*** Records for this exercise
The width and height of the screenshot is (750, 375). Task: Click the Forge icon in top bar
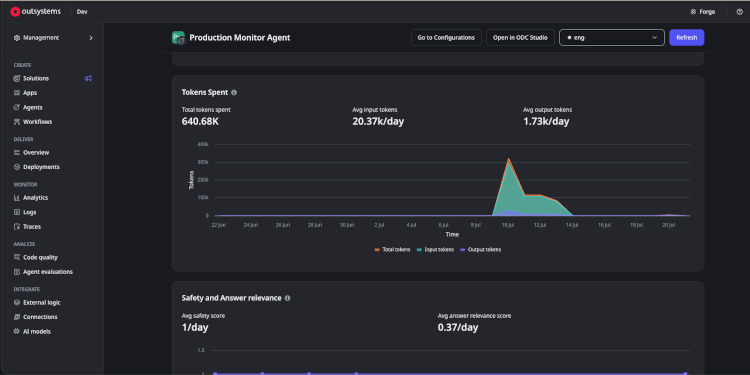pyautogui.click(x=693, y=12)
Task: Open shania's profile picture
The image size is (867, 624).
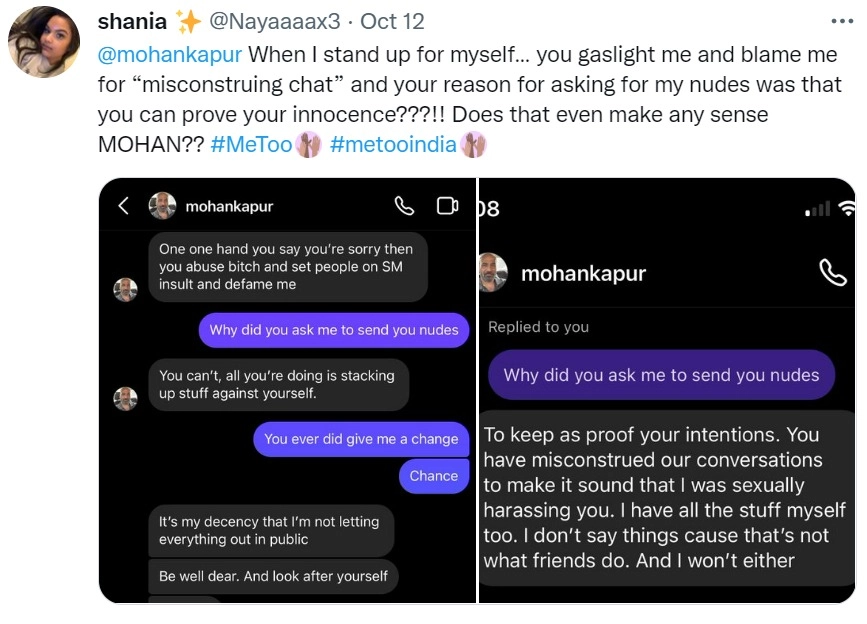Action: 43,42
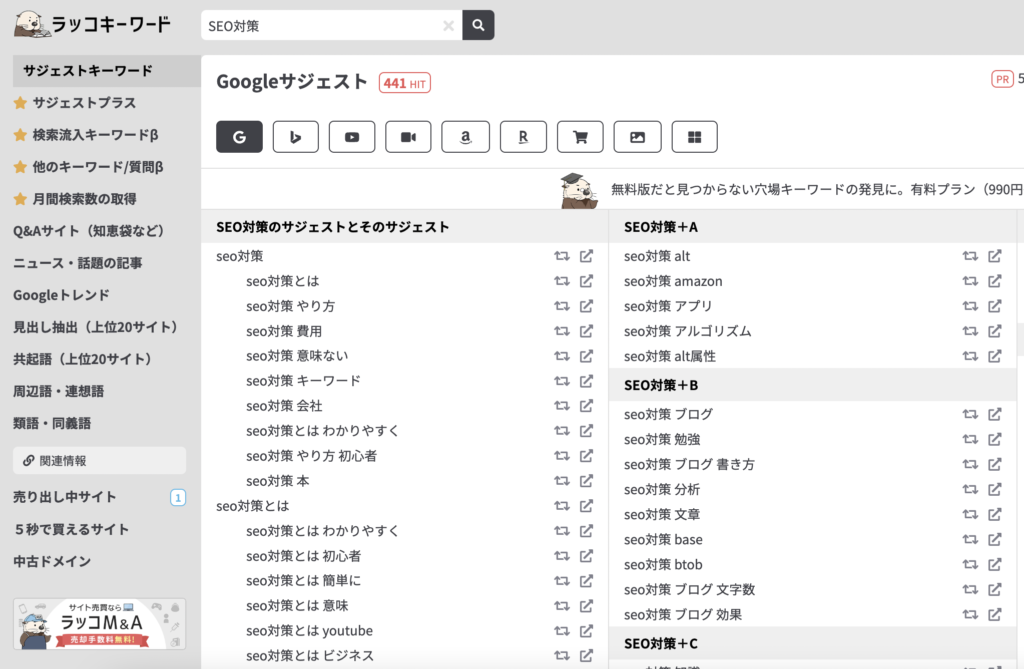Select the image search source icon
This screenshot has height=669, width=1024.
click(637, 137)
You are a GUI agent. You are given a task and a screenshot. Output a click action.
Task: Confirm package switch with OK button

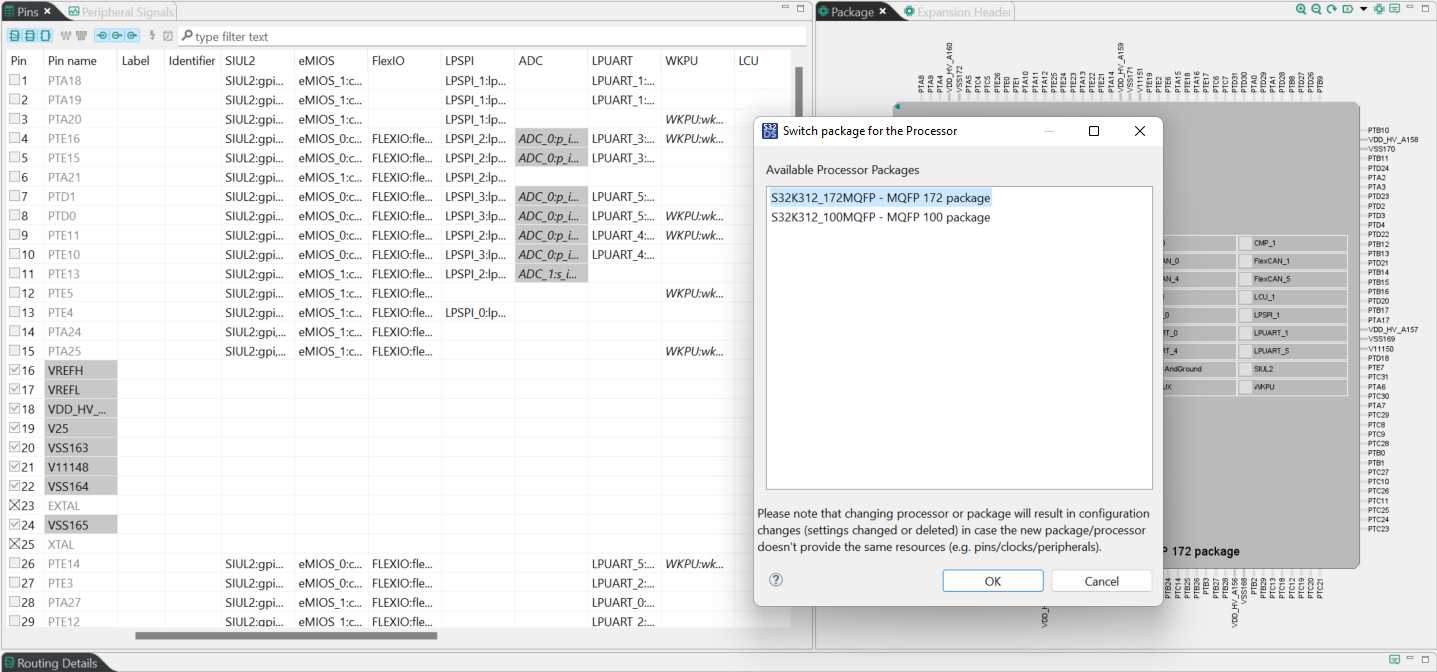pyautogui.click(x=992, y=580)
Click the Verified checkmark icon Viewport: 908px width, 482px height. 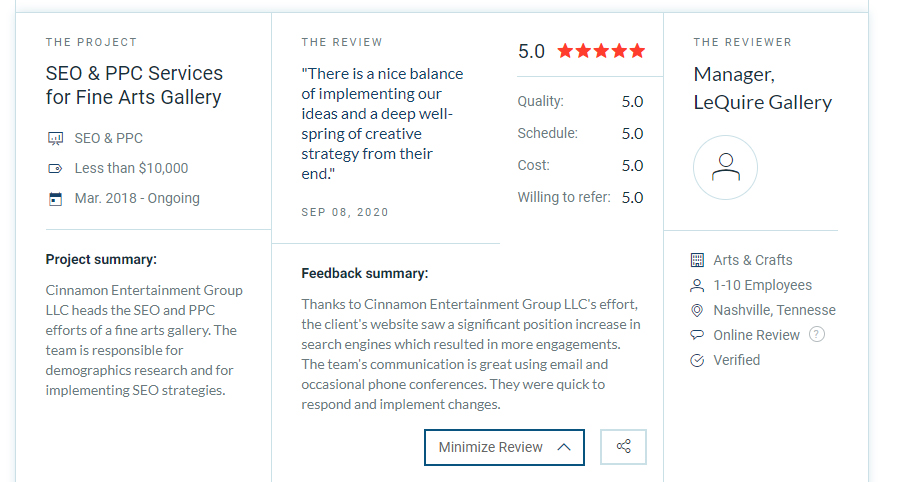(x=697, y=360)

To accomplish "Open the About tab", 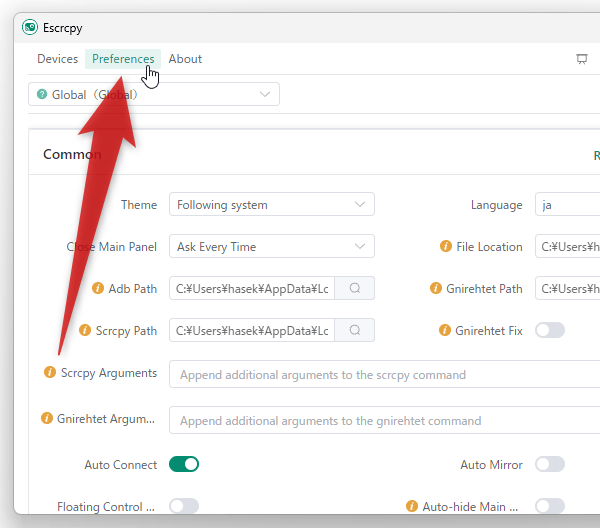I will (x=185, y=59).
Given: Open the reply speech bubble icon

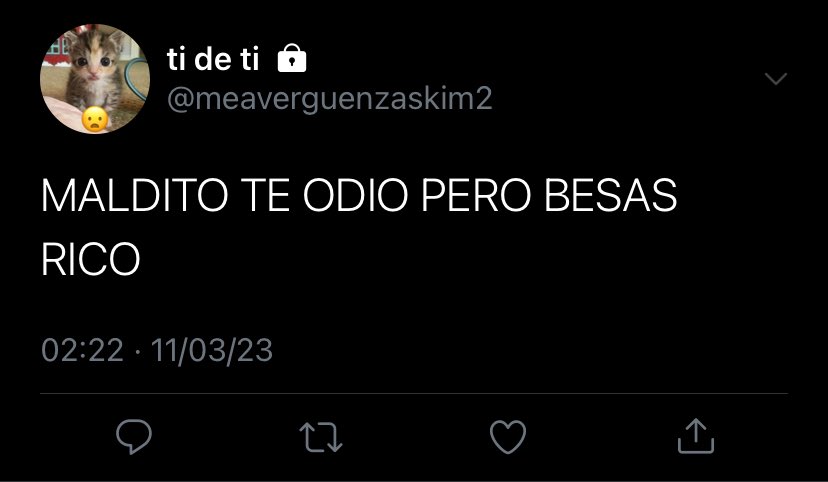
******
**Task description**
Starting at the line containing "Task: Open shania's profile picture" and stopping at the line containing "You are a GUI", output each line exactly as it appears above. Leave out the pictures.

**Your response**
Task: Open shania's profile picture
The image size is (867, 624).
Action: 43,42
Select the image search source icon
This screenshot has height=669, width=1024.
click(637, 137)
You are a GUI agent. You are given a task and a screenshot. Output a click action.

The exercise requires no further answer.